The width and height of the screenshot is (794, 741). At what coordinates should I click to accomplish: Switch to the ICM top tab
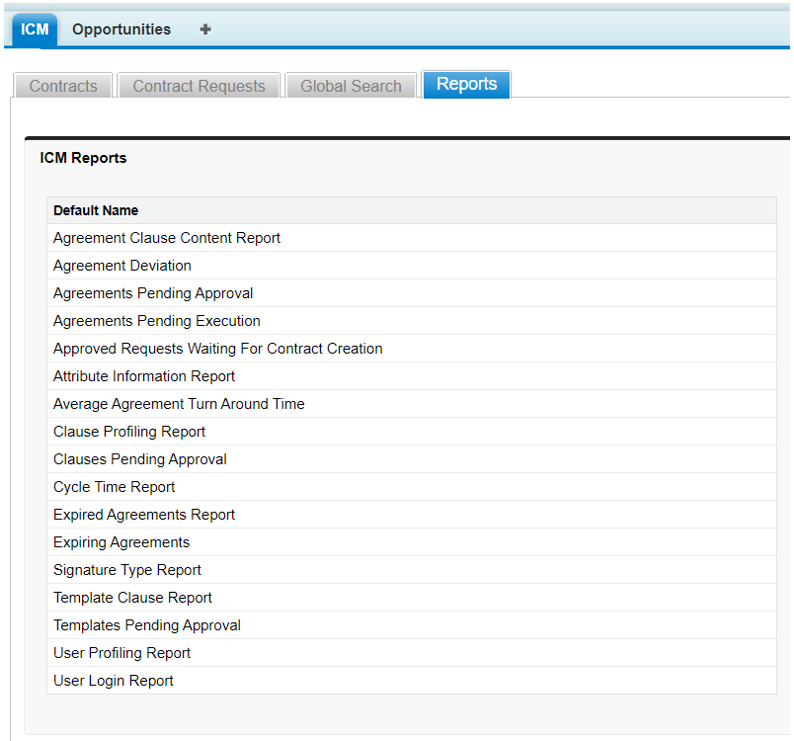(x=35, y=30)
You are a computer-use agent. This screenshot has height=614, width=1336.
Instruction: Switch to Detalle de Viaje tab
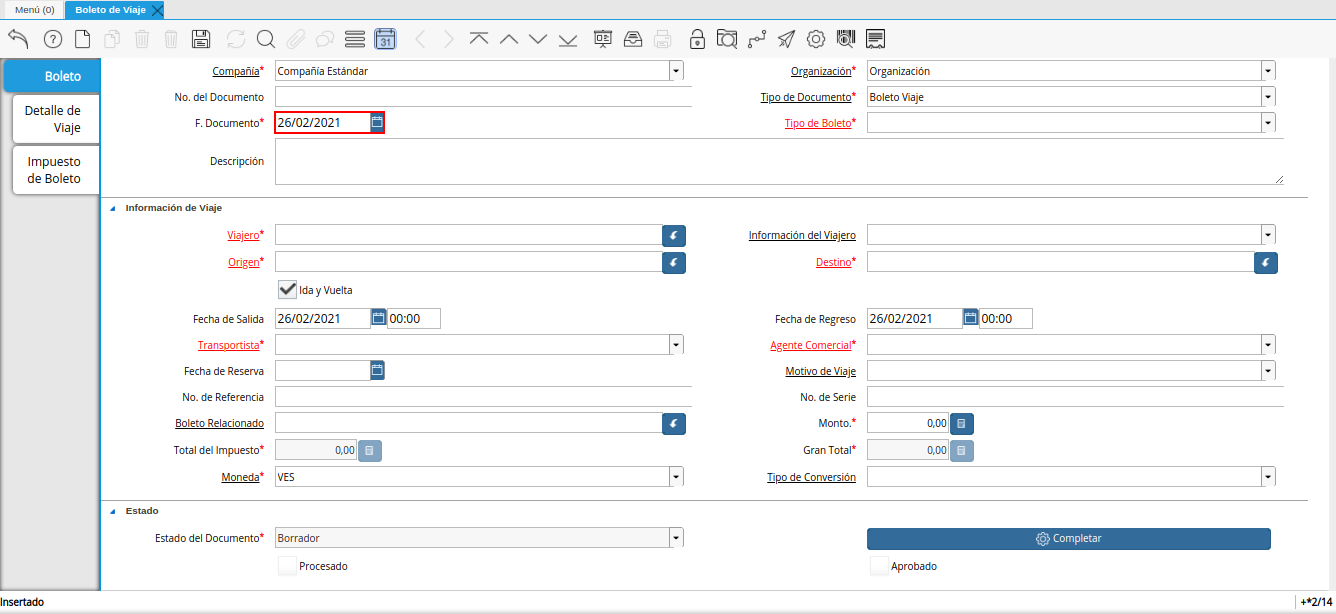tap(52, 119)
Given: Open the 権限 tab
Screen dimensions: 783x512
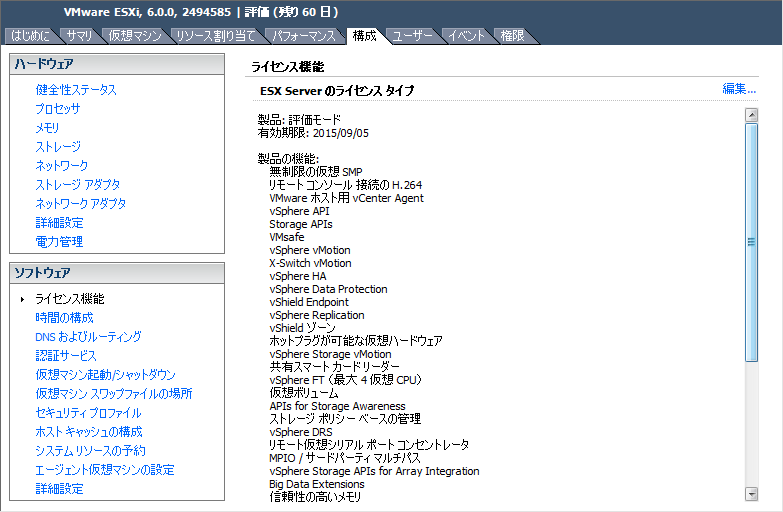Looking at the screenshot, I should tap(512, 36).
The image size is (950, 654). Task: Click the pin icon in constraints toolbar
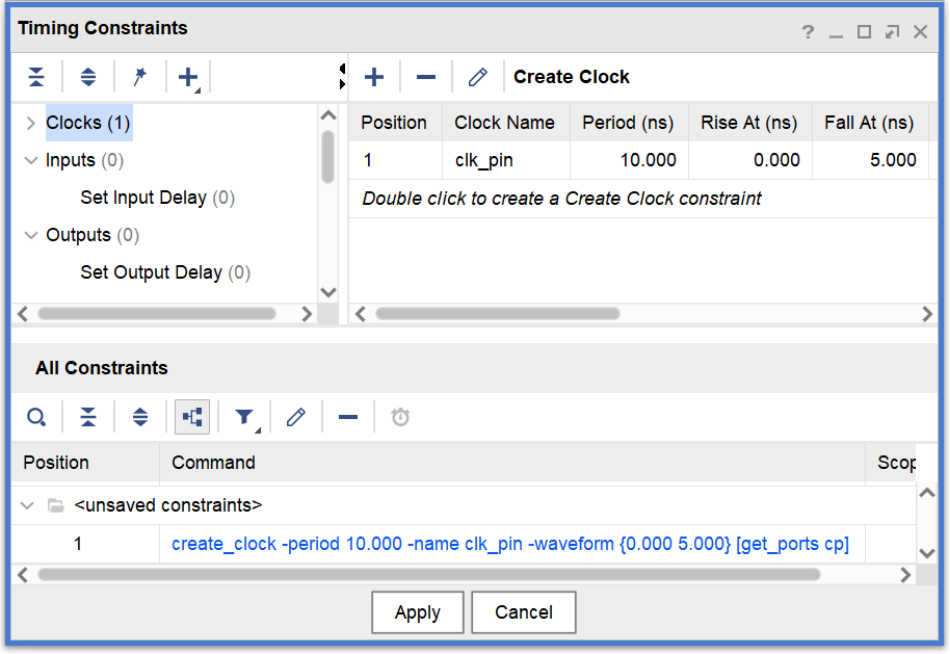click(x=140, y=77)
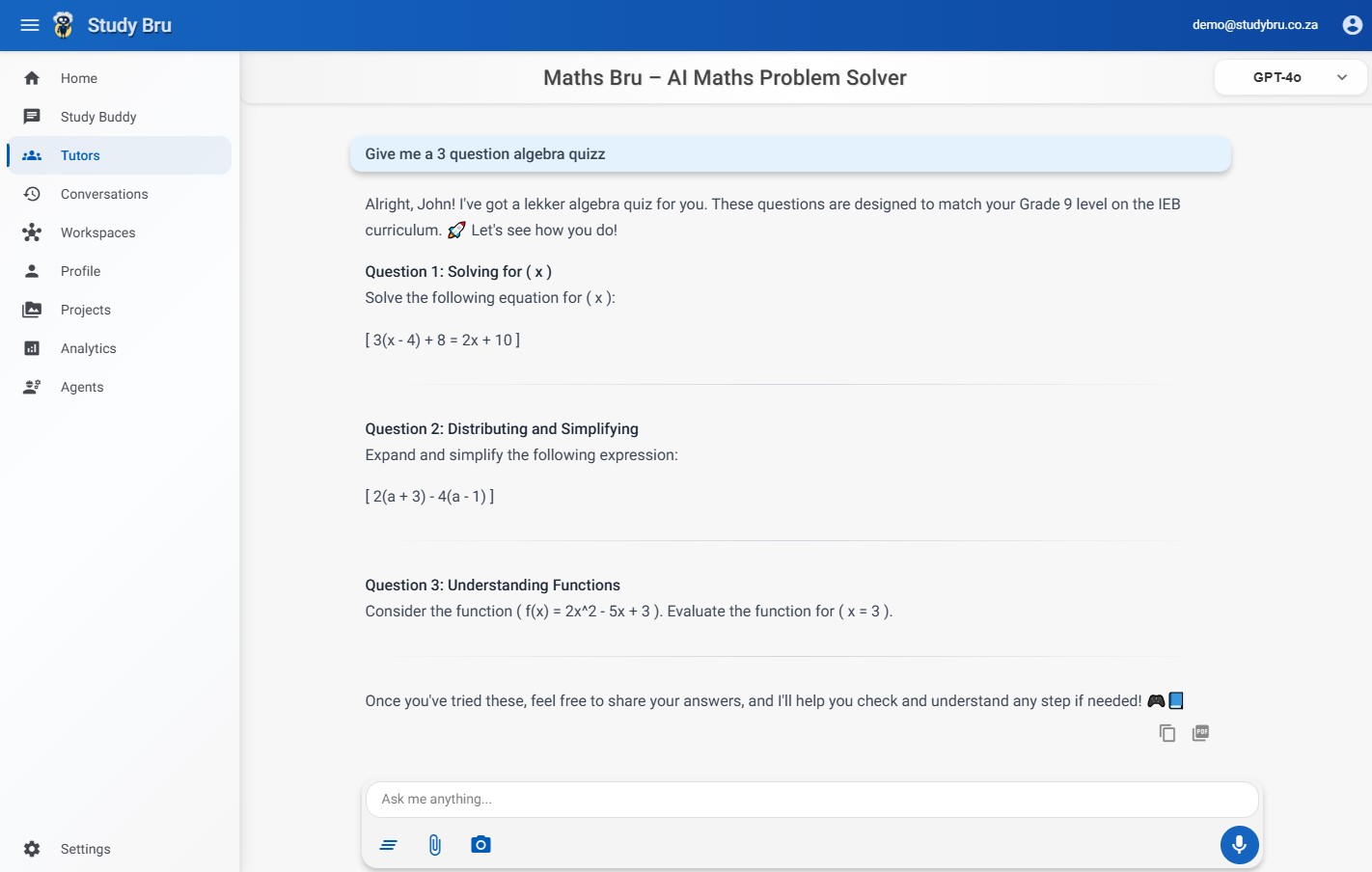Screen dimensions: 1372x872
Task: Navigate to the Analytics page
Action: pyautogui.click(x=88, y=348)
━━━━━━━━━━━━━━━━━━━━━━━━━━━━━━
Begin at the line containing "Instruction: Switch to Detalle de Viaje tab" and restate exactly every line through the end of the material, skipping the pictures.

#### [Answer to this problem]
Instruction: Switch to Detalle de Viaje tab
tap(52, 119)
Given: Open the 権限 tab
Screen dimensions: 783x512
Looking at the screenshot, I should tap(512, 36).
The image size is (950, 654). Task: Click the pin icon in constraints toolbar
click(x=140, y=77)
Screen dimensions: 1372x872
Task: Navigate to the Analytics page
Action: pyautogui.click(x=88, y=348)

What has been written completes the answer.